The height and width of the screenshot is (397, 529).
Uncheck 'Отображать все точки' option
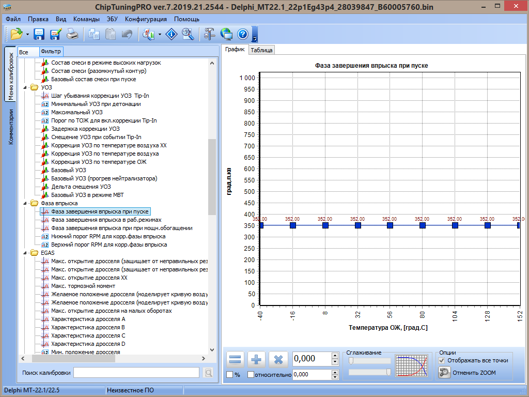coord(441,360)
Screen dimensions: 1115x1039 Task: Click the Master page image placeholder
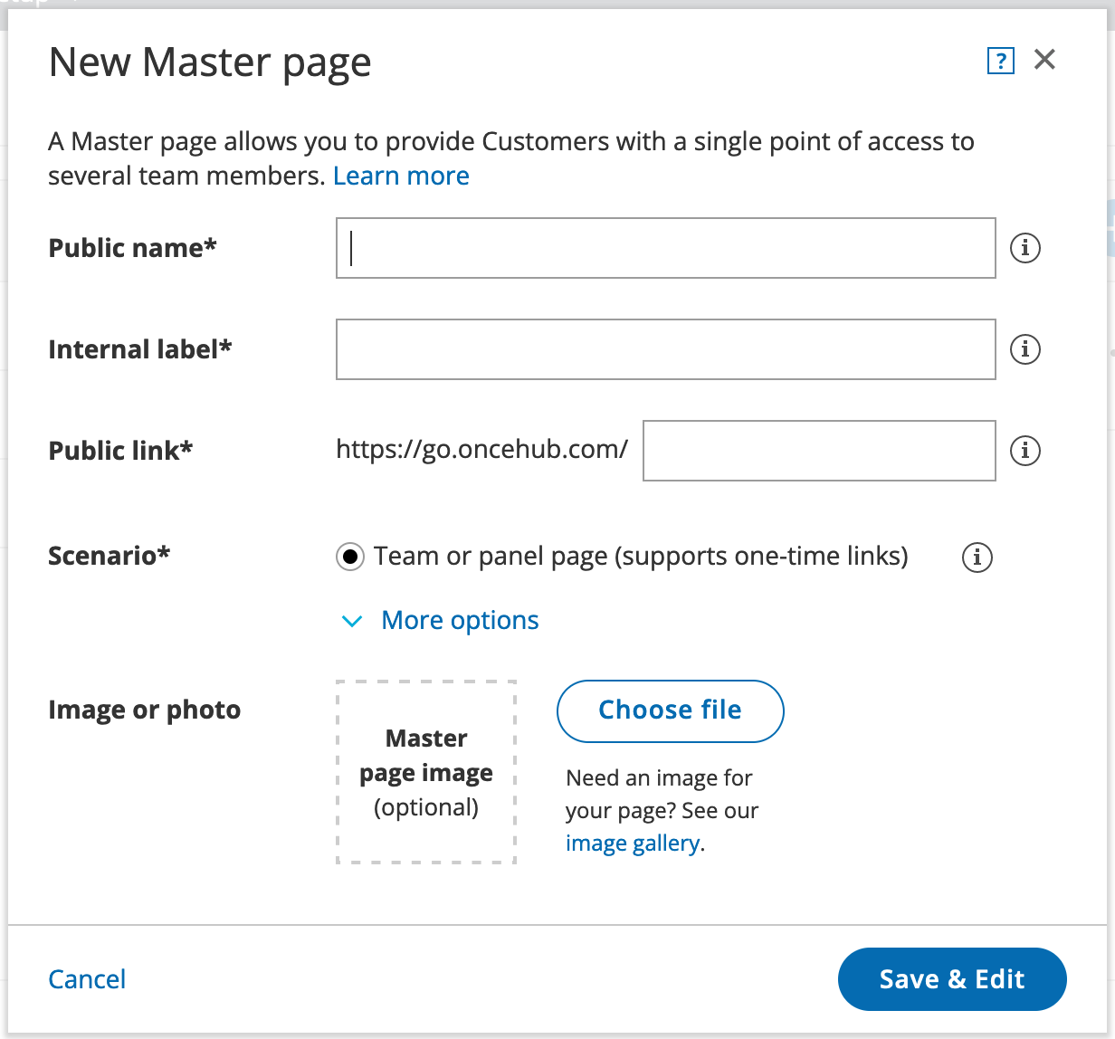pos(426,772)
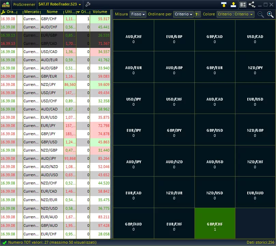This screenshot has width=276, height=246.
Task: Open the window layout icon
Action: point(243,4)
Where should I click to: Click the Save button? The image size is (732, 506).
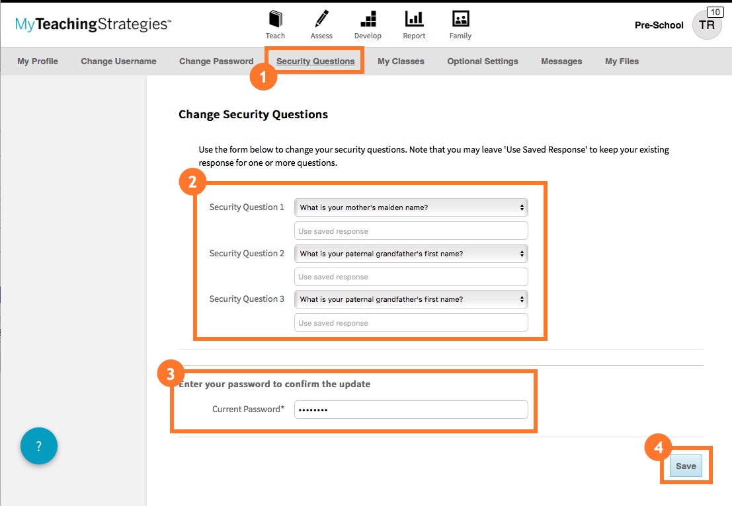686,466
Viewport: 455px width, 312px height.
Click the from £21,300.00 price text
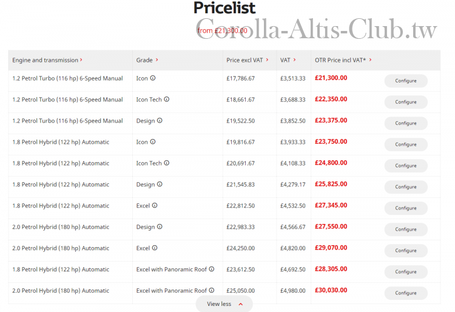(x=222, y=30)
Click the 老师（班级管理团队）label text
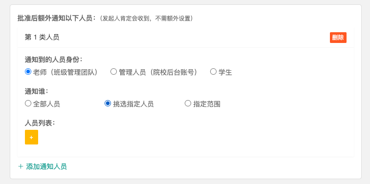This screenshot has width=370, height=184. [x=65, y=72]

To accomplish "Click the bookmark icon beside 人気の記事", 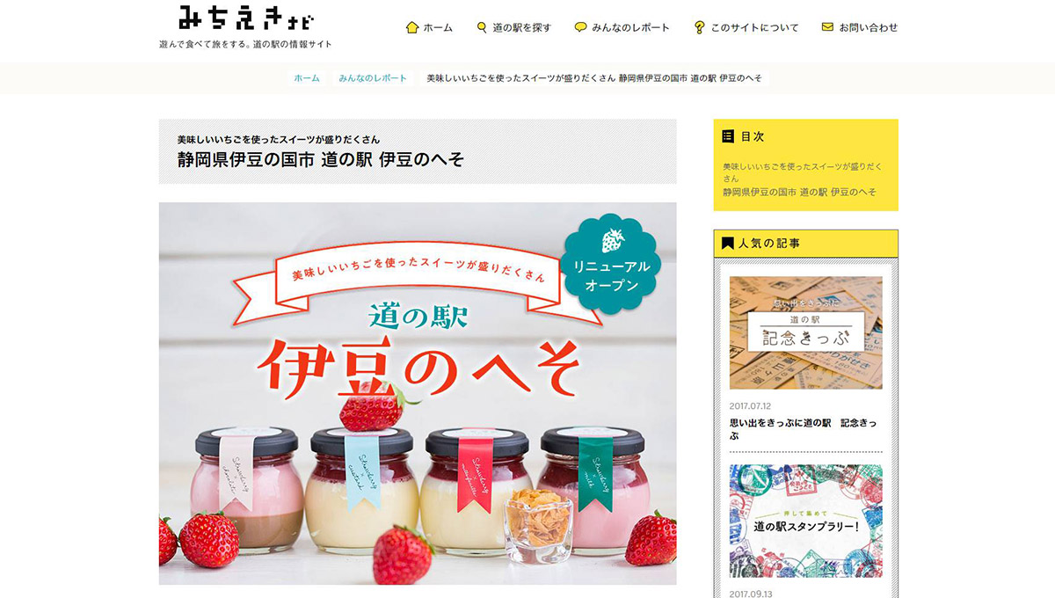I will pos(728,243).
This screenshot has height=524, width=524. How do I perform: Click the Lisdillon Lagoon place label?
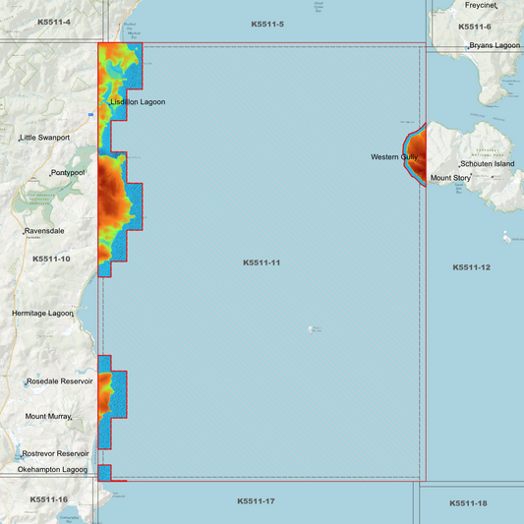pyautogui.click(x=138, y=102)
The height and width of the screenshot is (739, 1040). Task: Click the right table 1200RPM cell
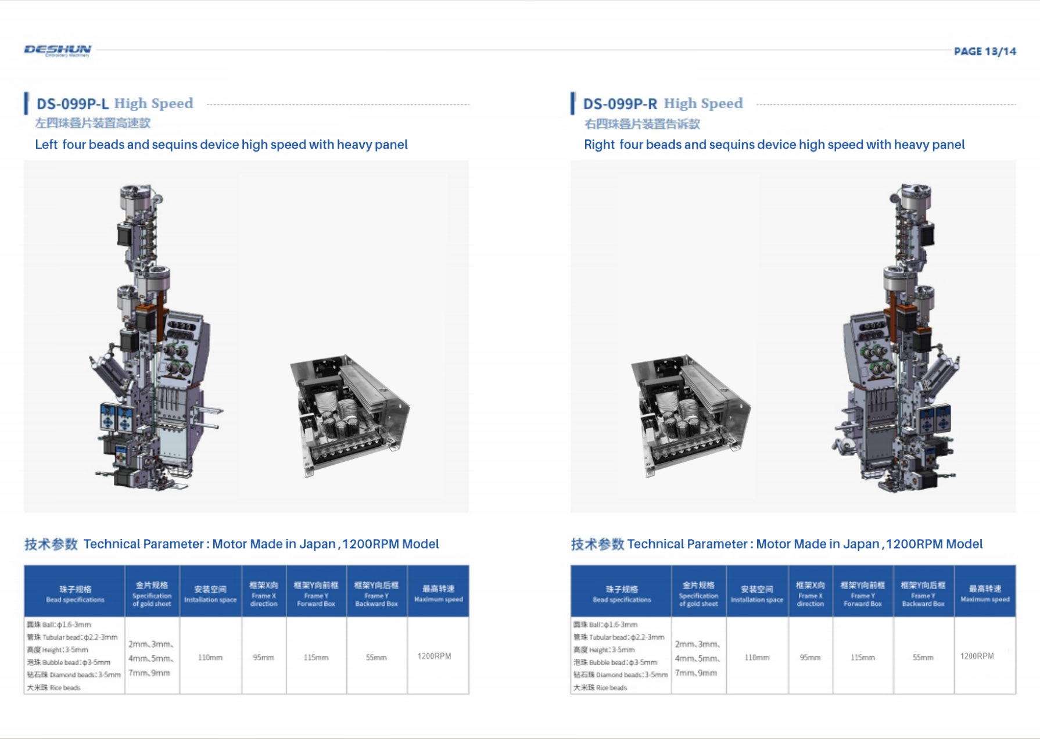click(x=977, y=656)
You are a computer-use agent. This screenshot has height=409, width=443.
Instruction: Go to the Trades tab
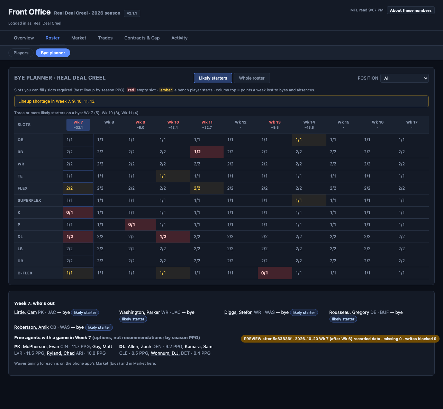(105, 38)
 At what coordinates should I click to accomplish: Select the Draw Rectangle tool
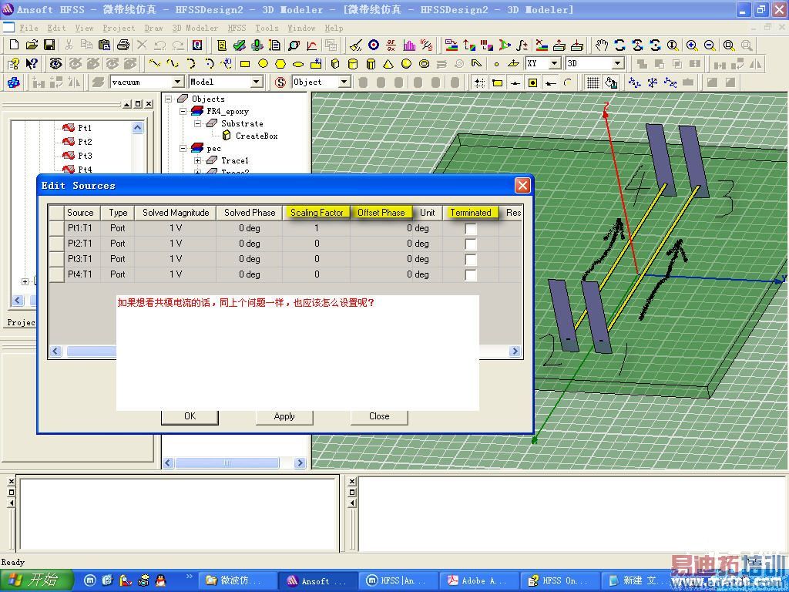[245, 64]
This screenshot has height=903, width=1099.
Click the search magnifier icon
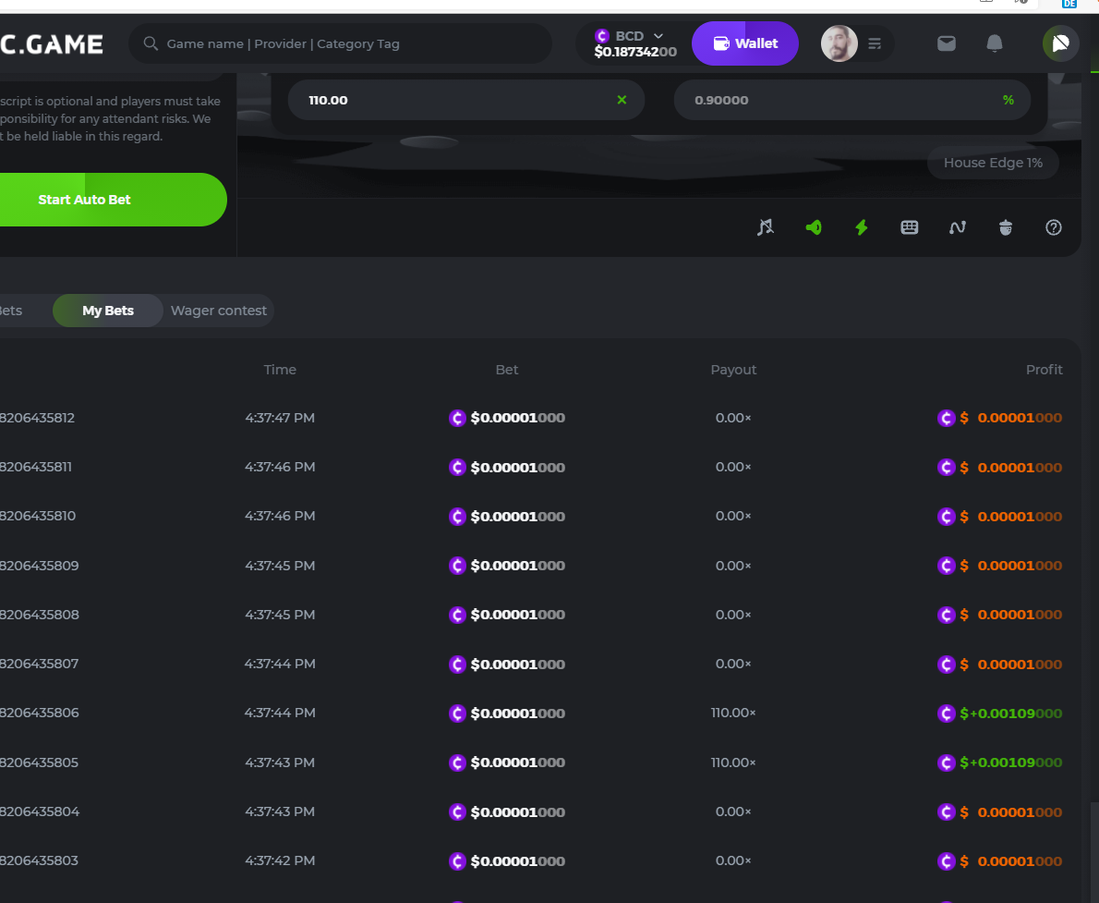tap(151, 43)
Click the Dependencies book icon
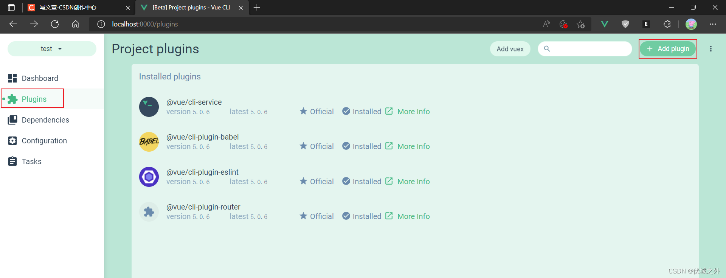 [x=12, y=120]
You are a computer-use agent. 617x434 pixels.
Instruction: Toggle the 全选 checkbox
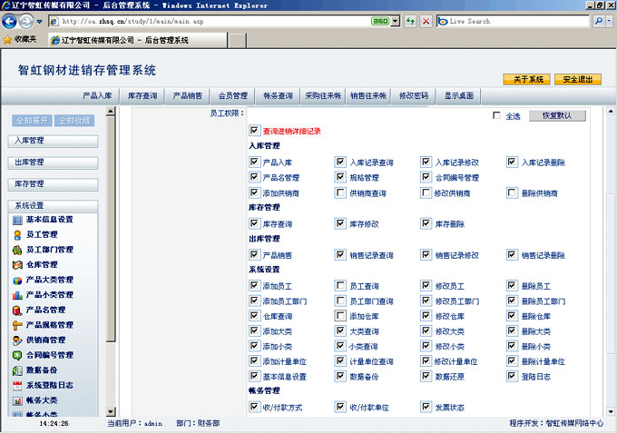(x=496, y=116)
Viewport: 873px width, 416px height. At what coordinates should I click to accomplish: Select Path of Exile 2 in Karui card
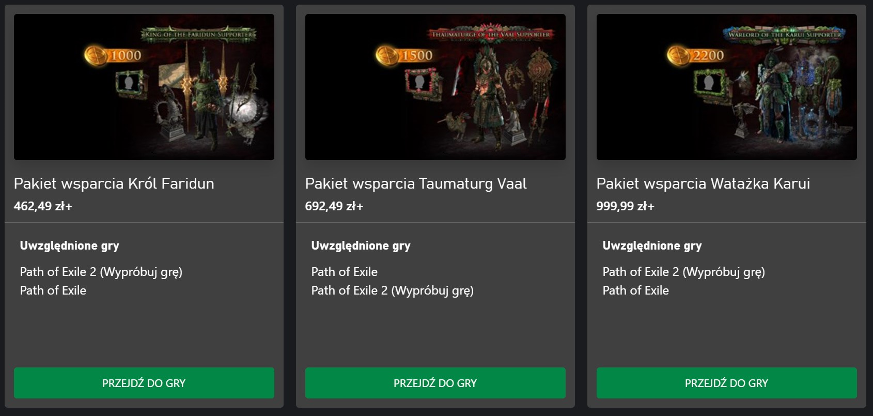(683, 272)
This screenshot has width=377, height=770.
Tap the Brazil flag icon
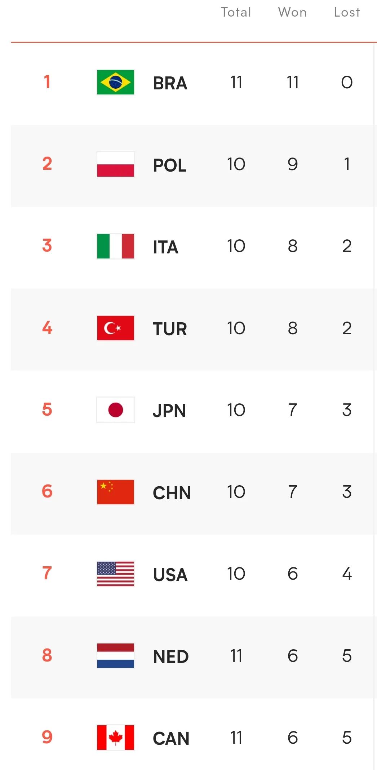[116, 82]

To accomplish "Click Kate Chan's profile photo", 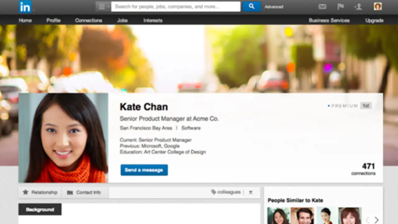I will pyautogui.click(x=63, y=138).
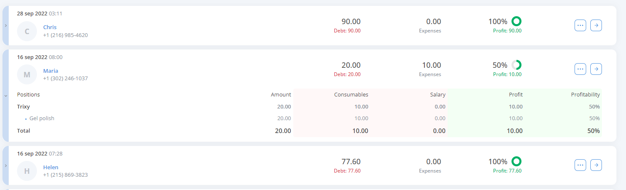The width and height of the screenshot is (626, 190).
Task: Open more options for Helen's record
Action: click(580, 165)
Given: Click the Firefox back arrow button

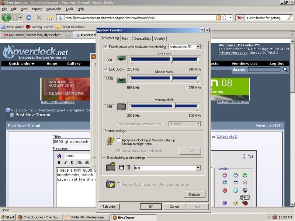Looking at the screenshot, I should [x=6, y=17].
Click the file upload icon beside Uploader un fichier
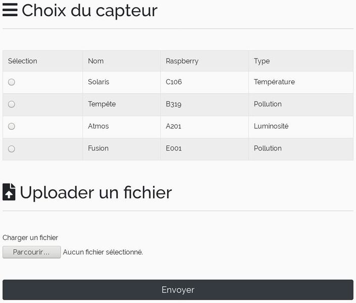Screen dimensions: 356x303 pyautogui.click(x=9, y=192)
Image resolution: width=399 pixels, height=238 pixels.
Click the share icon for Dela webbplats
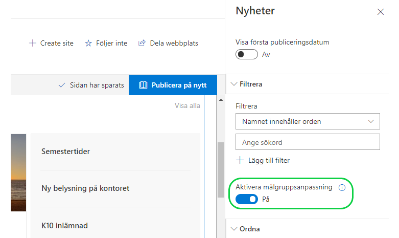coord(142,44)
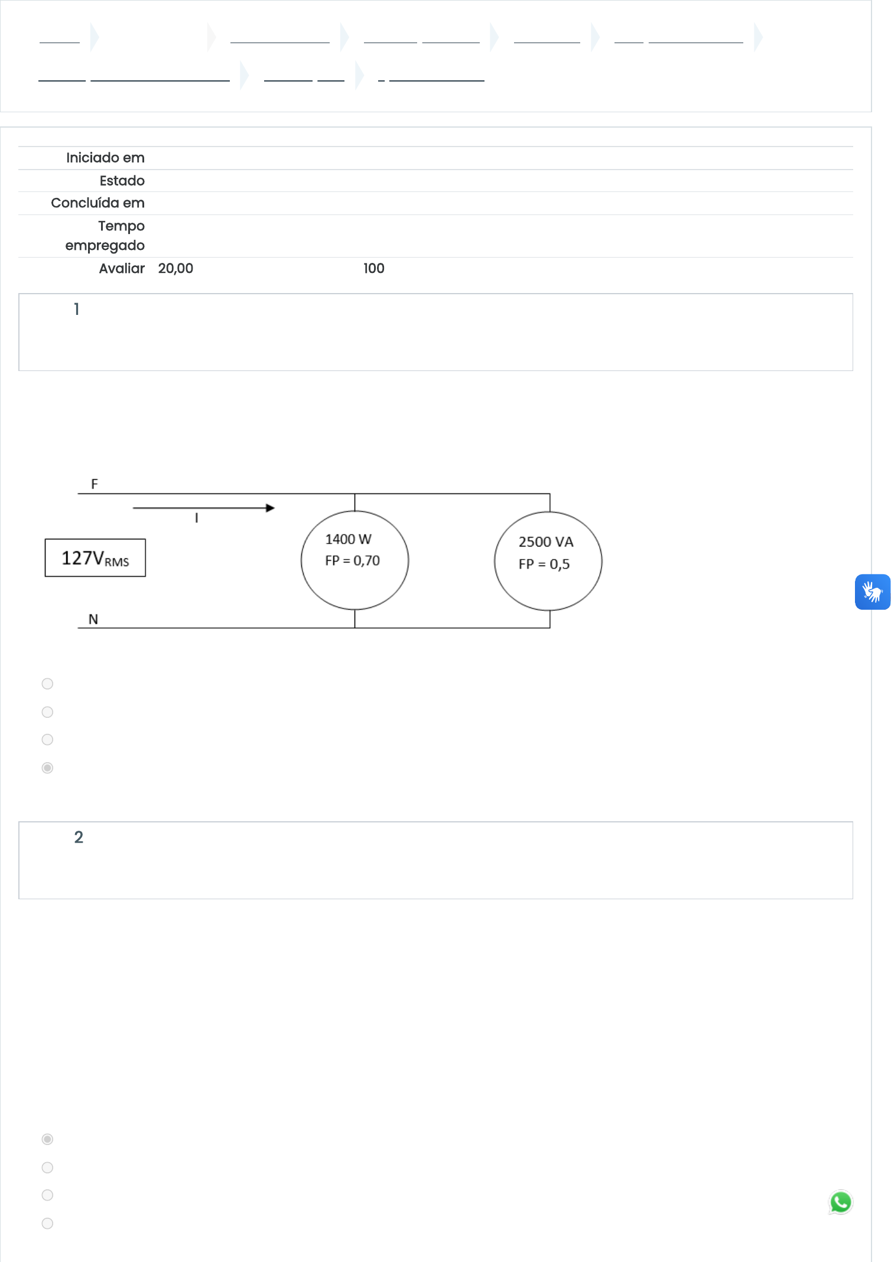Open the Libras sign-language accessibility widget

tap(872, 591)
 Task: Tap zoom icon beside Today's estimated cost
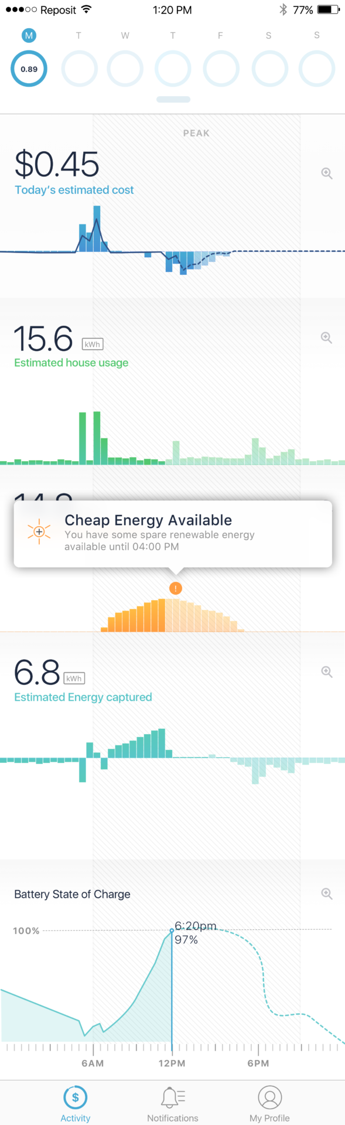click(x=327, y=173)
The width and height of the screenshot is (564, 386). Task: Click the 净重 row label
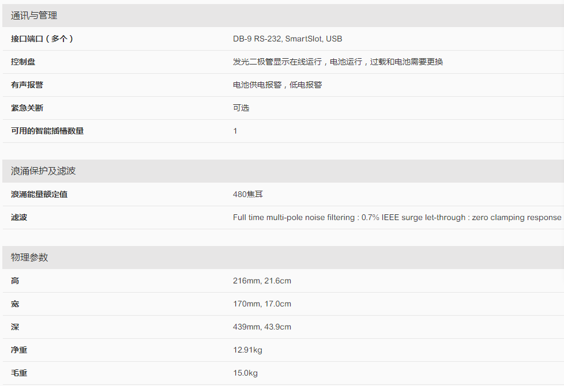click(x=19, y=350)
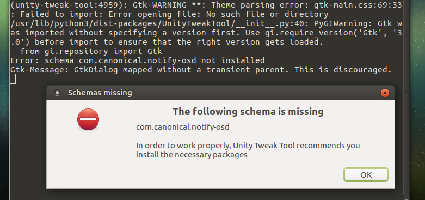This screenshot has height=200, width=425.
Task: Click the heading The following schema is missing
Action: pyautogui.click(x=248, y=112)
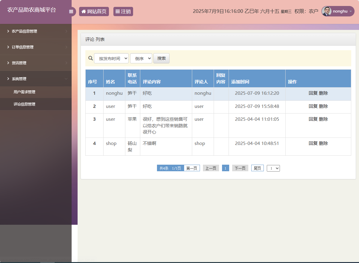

• • • • • • •

### [TASK GOAL]
Retype, word for word, only the line holding "The width and height of the screenshot is (564, 386)." and the lines after it through the final line of the listing above, and leave every picture out.

### [SOLUTION TO THE EXERCISE]
The width and height of the screenshot is (564, 386). Task: Click the 净重 row label
click(x=19, y=350)
This screenshot has height=200, width=425.
Task: Click the heading The following schema is missing
Action: pyautogui.click(x=248, y=112)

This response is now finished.